Le monde connaît actuellement sa septième pandémie de choléra. “Elle dure depuis déjà soixante ans”, précise à BFMTV François-Xavier Weill, professeur responsable du centre national de référence Vibrions et choléra à l’Institut Pasteur. D’ailleurs, même la France métropolitaine comptabilise plusieurs cas chaque année. Mais selon les autorités sanitaires, lundi 29 avril, Mayotte comptait vingt-neuf cas confirmés de choléra. Entre vendredi et lundi, le nombre de cas confirmés a été multiplié par deux.

L’alerte sanitaire a été lancée à la mi-mars. Bastien Morvan, le directeur de cabinet de l’Agence régionale de santé à Mayotte, insiste sur le fait que les cas sont localisés. “Ils ont tous été notifiés dans la même commune”, confirme-t-il. Il s’agit de Koungou, situé dans la partie nord de l’île. Autre point important, il s’agit de cas “autochtones”. C’est-à-dire qu’ils se sont déclarés sur place, quand les premiers cas avaient été importés des Comores.

L’importance de l’accès à de l’eau claire

Concernant la propagation de la Vibrio cholerae, la bactérie responsable du choléra, elle se propage “par les mouvements de populations et est favorisée par les manquements à l’hygiène et de défauts d’assainissements des eaux usées”, indique François-Xavier Weill. Si bien que la bactérie peut passer directement d’humain à humain. De l’eau contaminée par des déjections humaines peut également la véhiculer. En 2010, après le séisme du mois d’octobre, par exemple, une épidémie de choléra a frappé Haïti. Des Casques bleus originaires du Népal ont amené la bactérie jusqu’à la zone déjà en proie à une crise humanitaire et sanitaire sans précédent. “C’est une maladie qui suit les malheurs humains”, commente François-Xavier Weill.

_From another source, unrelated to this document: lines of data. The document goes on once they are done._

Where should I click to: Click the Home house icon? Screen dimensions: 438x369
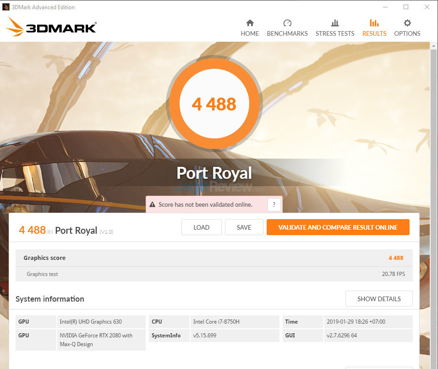[x=250, y=23]
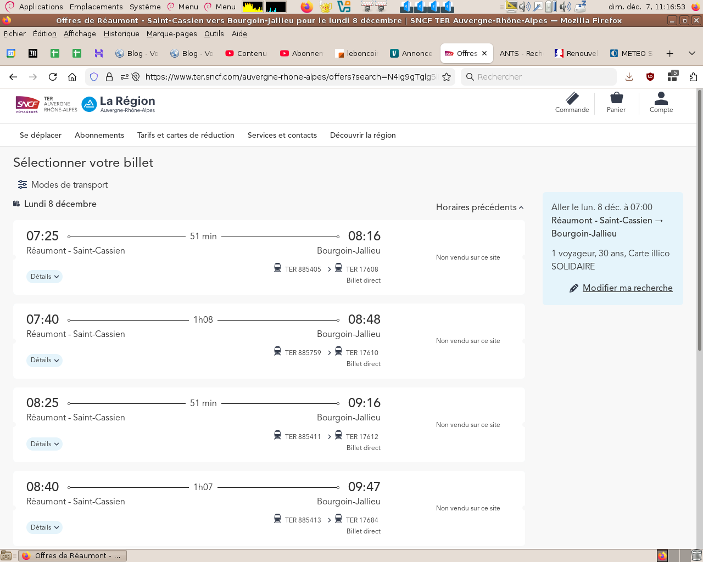Screen dimensions: 703x562
Task: Open Modes de transport filter settings
Action: [63, 184]
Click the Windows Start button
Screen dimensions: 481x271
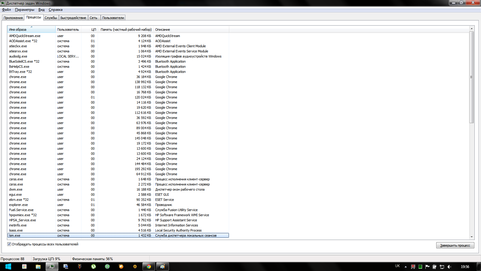click(x=8, y=266)
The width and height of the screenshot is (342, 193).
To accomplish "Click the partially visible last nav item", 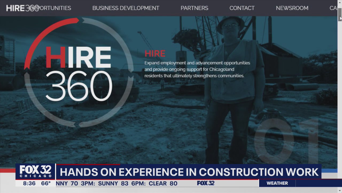I will 333,8.
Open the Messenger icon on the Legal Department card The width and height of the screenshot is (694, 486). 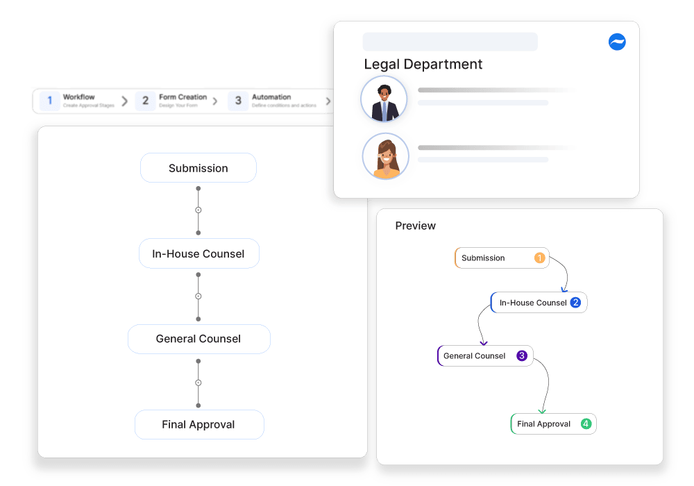click(617, 42)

La bactérie, qui bénéficie d’un réservoir en Asie du Sud, nécessite une gestion des eaux grises importante. Les personnes infectées souffrent de “vomissements et de diarrhées terribles” chargés en bactéries. Au point qu’une mauvaise gestion de ces déchets peut favoriser la multiplication des infections. L’accès à l’eau claire, propre et potable, est primordial pour éviter les épidémies. Justement, la disponibilité de l’eau pose régulièrement des problèmes à Mayotte. Un jour sur trois, le réseau d’eau potable est coupé, selon un post sur X du député LR Mansour Kamardine. Mais selon l’ARS, l’eau distribuée dans le réseau est potable. Elle “fait l’objet d’un contrôle régulier et systématique”, affirme l’agence qui reconnaît cependant la vulnérabilité des habitants dont les habitations ne sont pas raccordées au réseau.

“Très faible densité de professionnels de santé”

“Globalement, l’explication [de cette multiplication de cas, NDLR] est multifactorielle (…) nous avons affaire à des transmissions du choléra qui peuvent découler d’une faute d’hygiène, avec une contamination des mains”, déclare le cadre de l’ARS Mayotte. Heureusement, le traitement des malades s’avère plutôt simple. La mortalité liée au choléra a d’ailleurs été jugulée grâce à un protocole de réhydratation des malades. Parfois, il est nécessaire de le conjuguer avec une prise d’antibiotiques. Ce qui pose problème à Mayotte, c’est la “très faible densité de professionnels de santé”. Aussi, la crise sanitaire actuelle met les soignants à rude épreuve.

Deux “unités choléra” sont actuellement actives pour traiter les malades. “Le CHM a dû fermer une partie de l’activité de ses dispensaires et de ses premières consultations non urgentes pour assurer l’activité de cette deuxième unité anti-choléra”, indique Bastien Morvan. Des renforts devraient arriver dans les prochains jours, afin de soulager les besoins à l’hôpital et sur le terrain. Outre le traitement, des soignants sont mobilisés pour “étouffer toute propagation de la maladie”. Ils dépistent, vaccinent la population et effectuent des maraudes lors desquelles ils distillent des conseils comme celui de bien se laver les mains.